LGV SEA : Tata Steel fournira les rails
Tata Steel (anciennement Corus) a remporté la commande de fourniture de 84 000 t de rails destinés à la future LGV Sud Europe Atlantique (Tours – Bordeaux, 302 km). L’acier sera produit sur le site de Scunthorpe (Royaume-Uni), avant d’être laminé à l’usine Tata Steel Rail France de Hayange (Lorraine) sous forme de rails de 108 m livrables dès 2014. L’entreprise fournira également les aiguillages et passages à niveau au consortium de construction Cosea, pour un contrat d’un montant d’environ 80 millions d’euros.

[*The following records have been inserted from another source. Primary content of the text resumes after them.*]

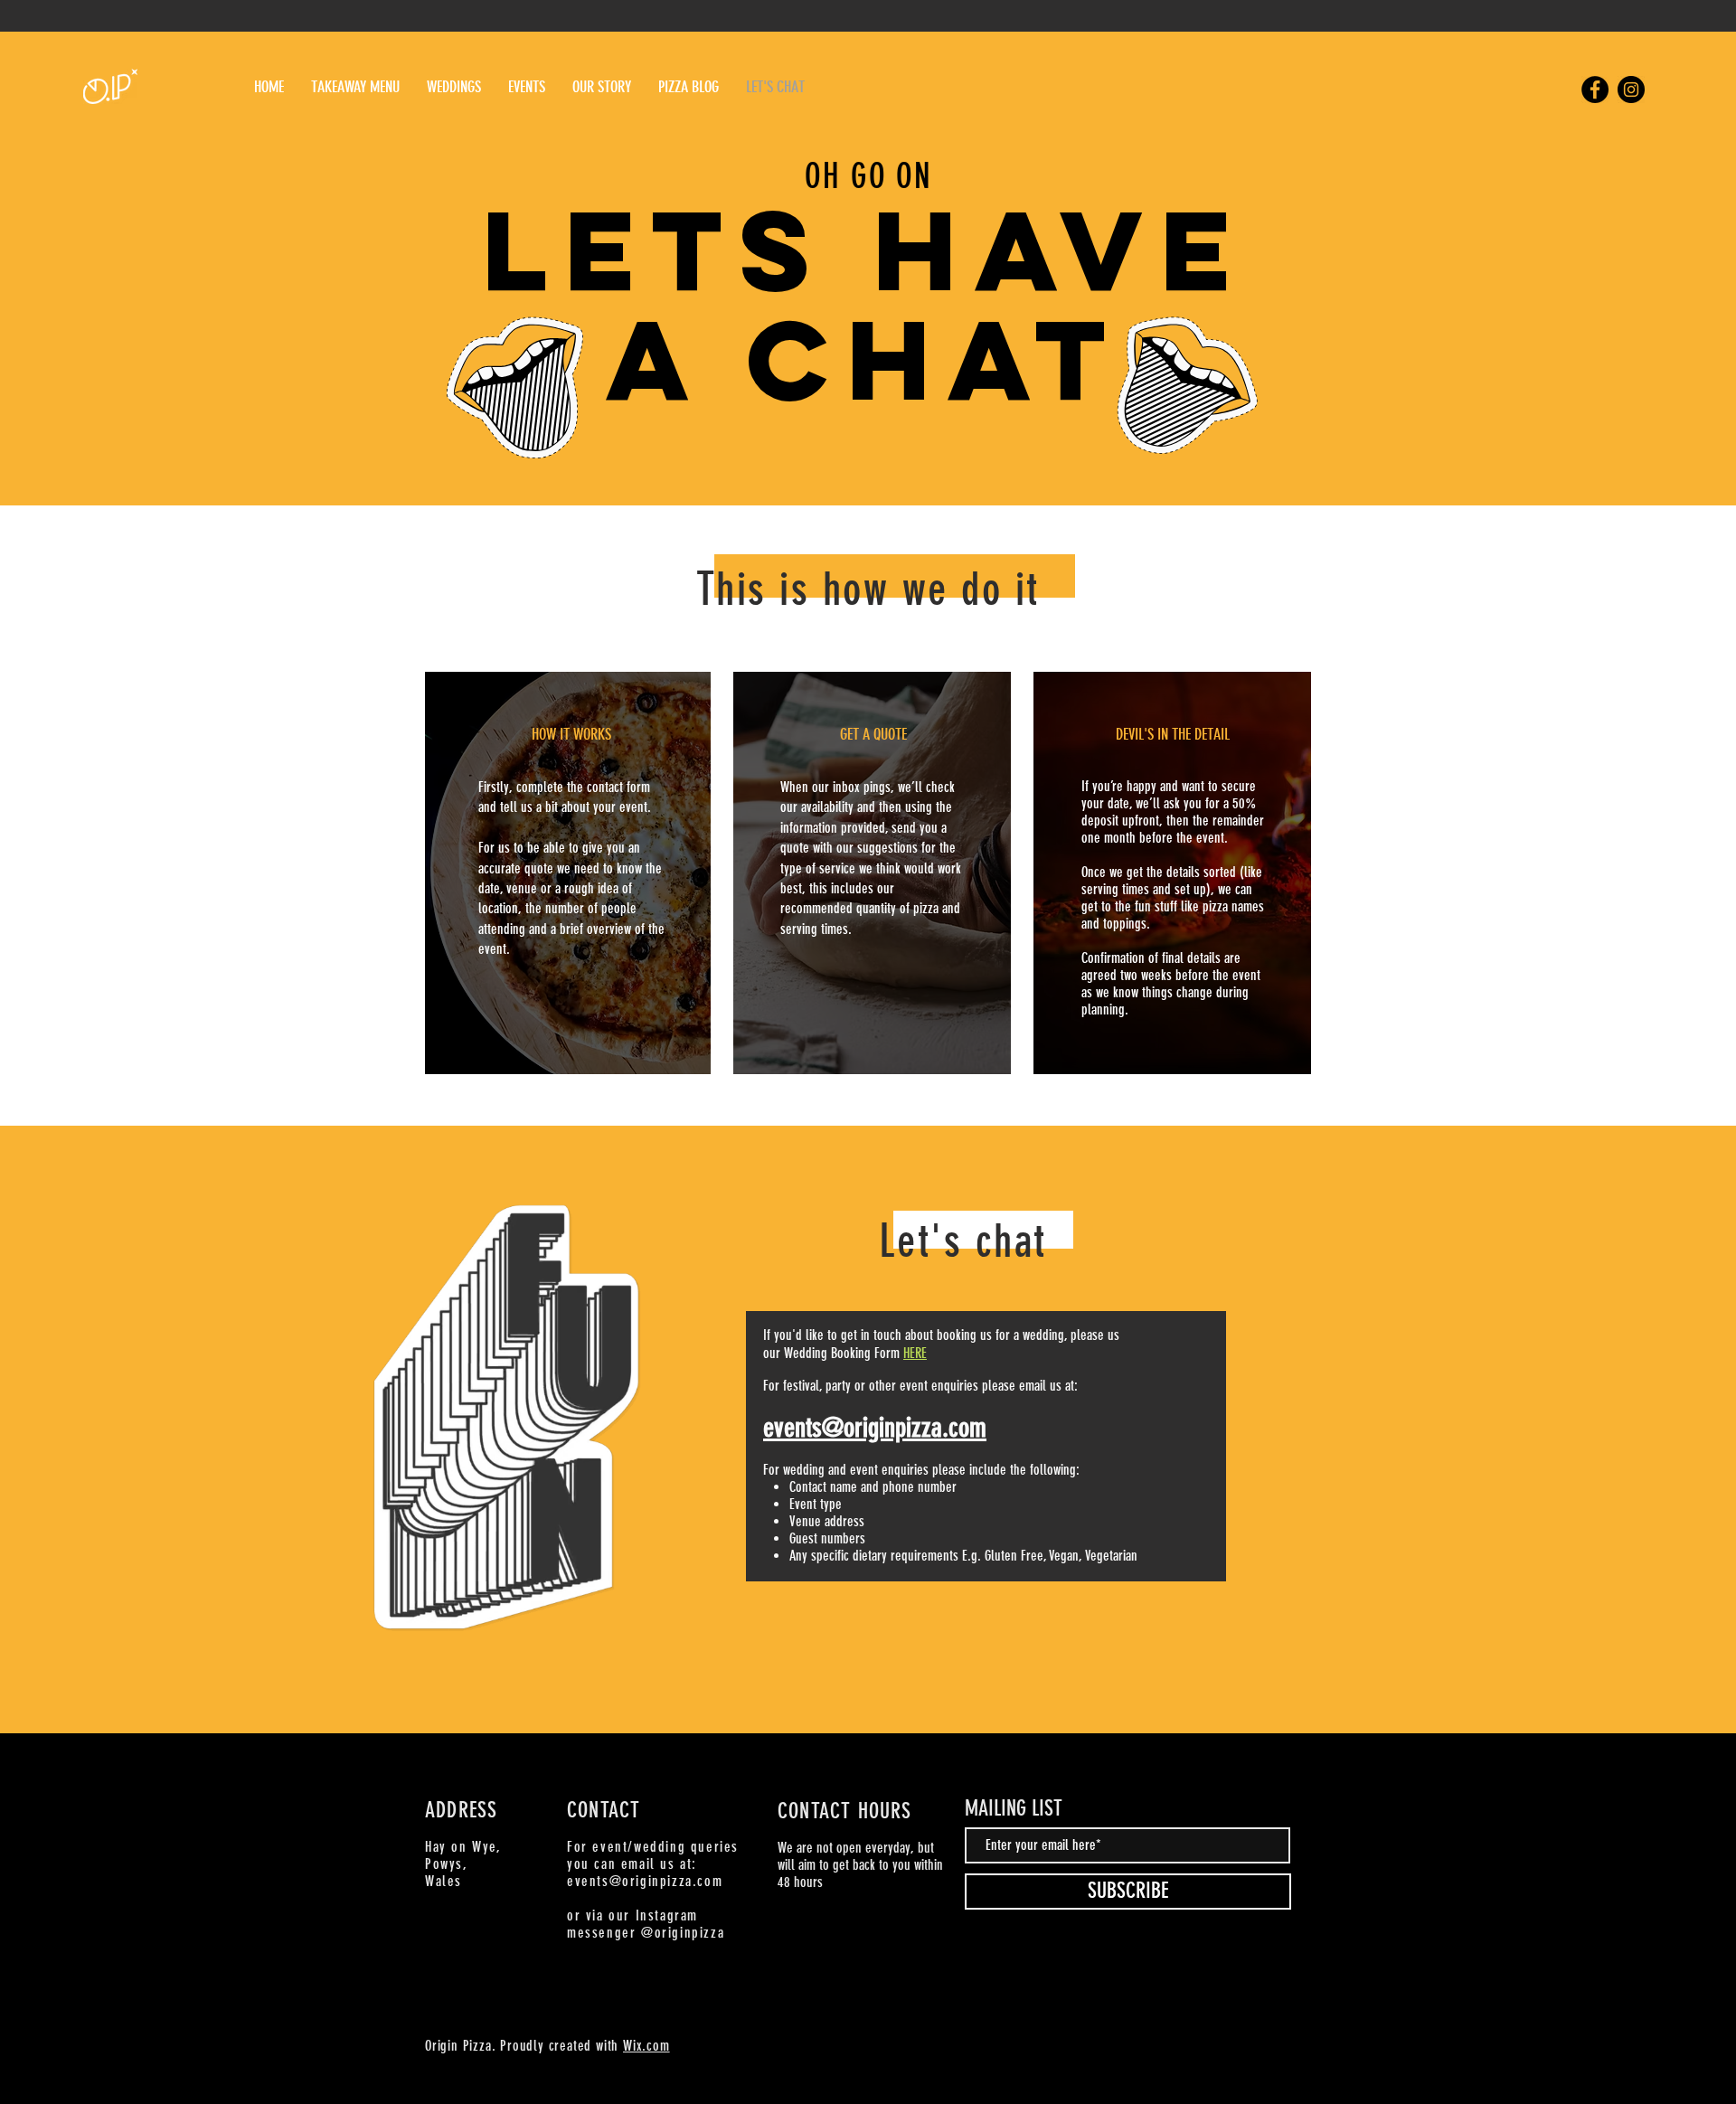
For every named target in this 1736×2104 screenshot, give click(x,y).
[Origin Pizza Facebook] (1595, 89)
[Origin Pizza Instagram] (1631, 89)
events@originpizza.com (644, 1881)
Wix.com (646, 2045)
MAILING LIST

La ligne verte du métro de Dubaï inaugurée
Dubaï a inauguré le vendredi 9 septembre la ligne verte de son métro. Le cheikh Mohamed Ben Rached Al-Maktoum, vice-président et Premier ministre des Emirats arabes unis, a donné le coup d’envoi de la nouvelle ligne, longue de 23 km 16 des 18 stations sont opérationnelles. L ‘ouverture, prévue en août 2010, a été retardée, en raison des difficultés financières de l’émirat dans la foulée de la crise mondiale de 2008. La première ligne, ou ligne Rouge, longue de 52 km, avait été inaugurée le 9 septembre 2009. « Depuis cette date et jusqu’au mois d’août 2011, le métro a transporté 84,2 millions de personnes », a déclaré selon l’AFP Mattar al-Tayyer, PDG de l’Autorité du transport et des routes (RTA), ajoutant que la nouvelle ligne devrait servir en moyenne quelque 100 000 passagers par jour d’ici la fin de l’année. Le réseau a été construit par un consortium conduit par Mitsubishi Heavy Industries. Le coût initial du métro, dont le chantier a été lancé en 2005, était de 4,4 milliards de dollars, mais il a explosé, passant à 7,6 milliards de dollars.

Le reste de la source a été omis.